Given the importance of developers—Stephen O’Grady, an analyst with Redmonk, declares that “developers are the new kingmakers”—as well as the importance of technology, it’s critical that the developer population represent the widening array of the world’s application requirements.
Today, it doesn’t.
By some estimates, men dominate 94% of application development jobs. But things have been getting better. Though systemic cultural, educational and workplace barriers persist, women and ethnic minorities are today far more represented in software programming than they were 10 years ago, as U.S. Department of Labor data shows:
But not in open source.
Open Source: Strangely Homogeneous
Turns out that women in open source are scarce indeed. This 2006 report suggested that a mere 1.5% of open-source developers are women, although it’s not totally clear where that number comes from. (Thanks to writer Bruce Byfield for the link; he cited the report here.) Back in 2002, only 1.1% of respondents to an open-source survey were women. A 2013 open-source survey recently finished collecting data; while it hasn’t completed its analysis, the unfiltered raw data on its site shows that women made up just over 10% of respondents.
As I’ve written, most open-source developers are white, middle-class males with a few kids. They’re not women, and they’re generally white. This may change as India and China expand their developer pools: a significant percentage of these developers will find their way to open source. Indeed, they already are.
But this still doesn’t explain why open source, so innovative in both technology and methodology, is such a laggard when it comes to developer diversity. There is no easy answer.
Proprietary software companies, as Accenture managing director Rodrigo Flores points out, actively promote diversity. Open-source projects, by contrast, don’t have HR directors and generally don’t actively recruit, either. In open source, you show up and earn leadership through code contributions. This approach doesn’t seem to translate into active women or minority participation, though some projects like Eucalyptus have much higher levels of female participation.
Maybe, as Ashe Dryden posits, the problem is time:
OSS contribution takes time; I don’t think anyone would contest that. Getting familiar with a project, finding out where you can fit into it, reading and responding to issues, testing and submitting patches, writing documentation. All of that requires a good deal of time.

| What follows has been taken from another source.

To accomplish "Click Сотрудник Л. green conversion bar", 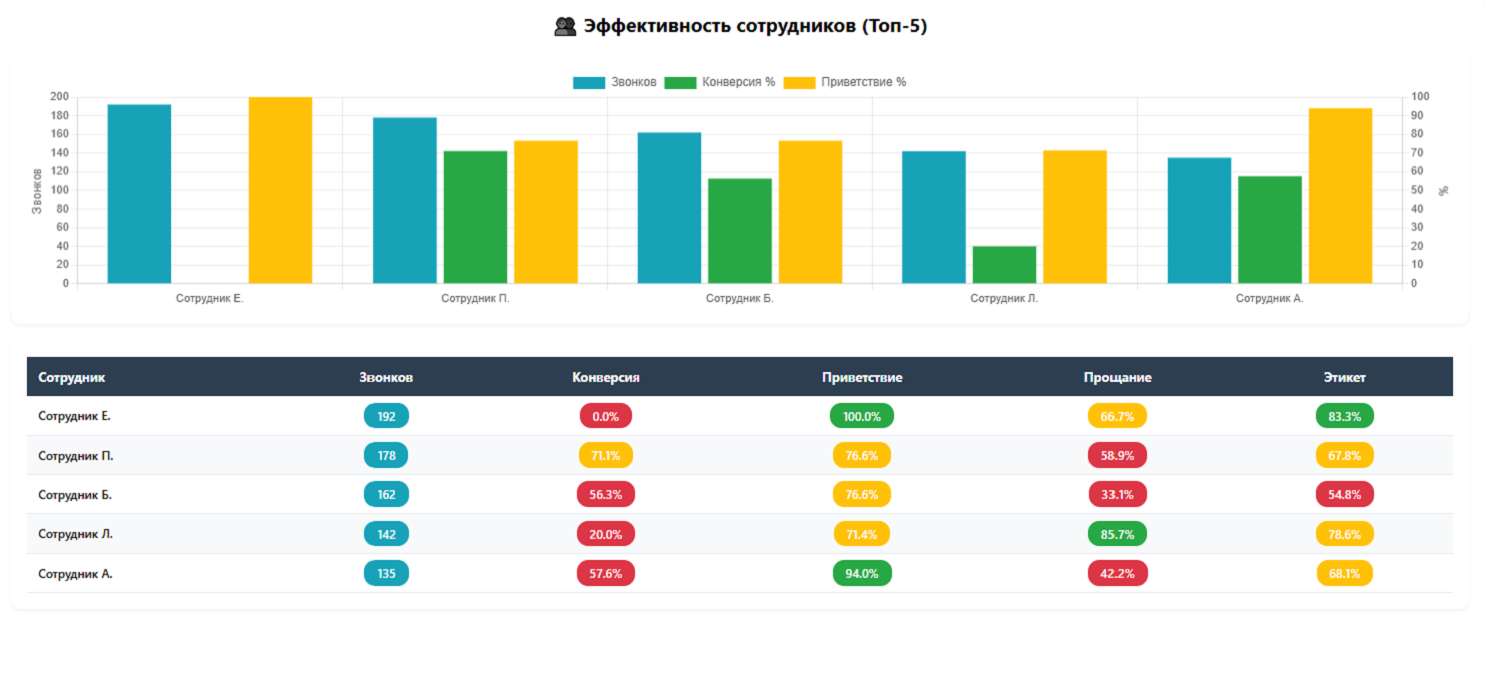I will coord(1004,264).
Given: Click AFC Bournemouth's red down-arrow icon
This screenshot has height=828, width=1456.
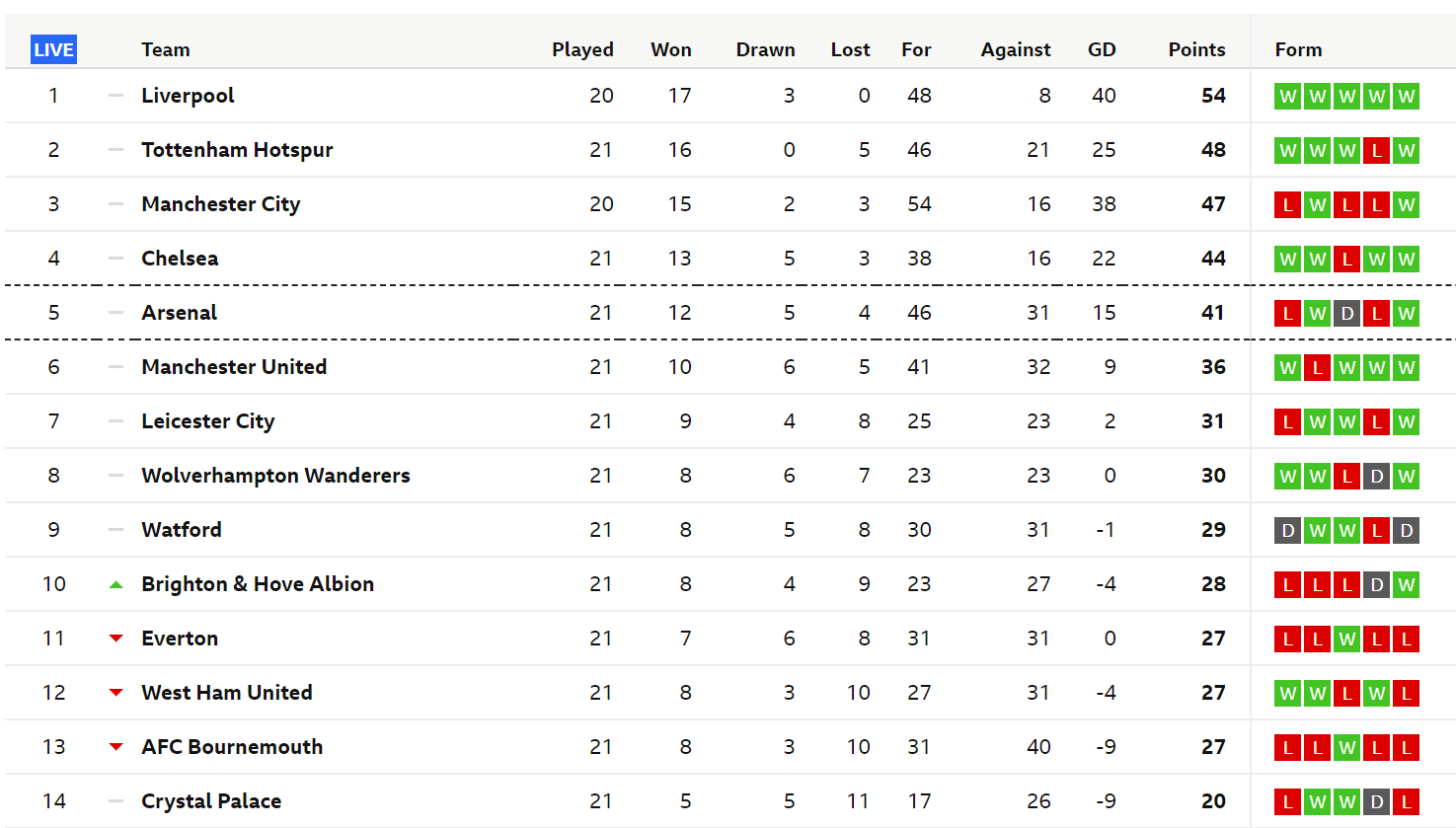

Marginalized people in tech—women, people of color, people with disabilities, LGBTQ people, and others—have less free time for a few major reasons: dependent care, domestic work and errands, and pay inequity.
This would be more persuasive, however, if, as Justin James has highlighted, so many open-source developers weren’t paid to write open-source code. It’s a fair point that a system designed to operate on the free time of its participants would punish those without free time. But open source doesn’t really work that way.
A Problem Of Culture?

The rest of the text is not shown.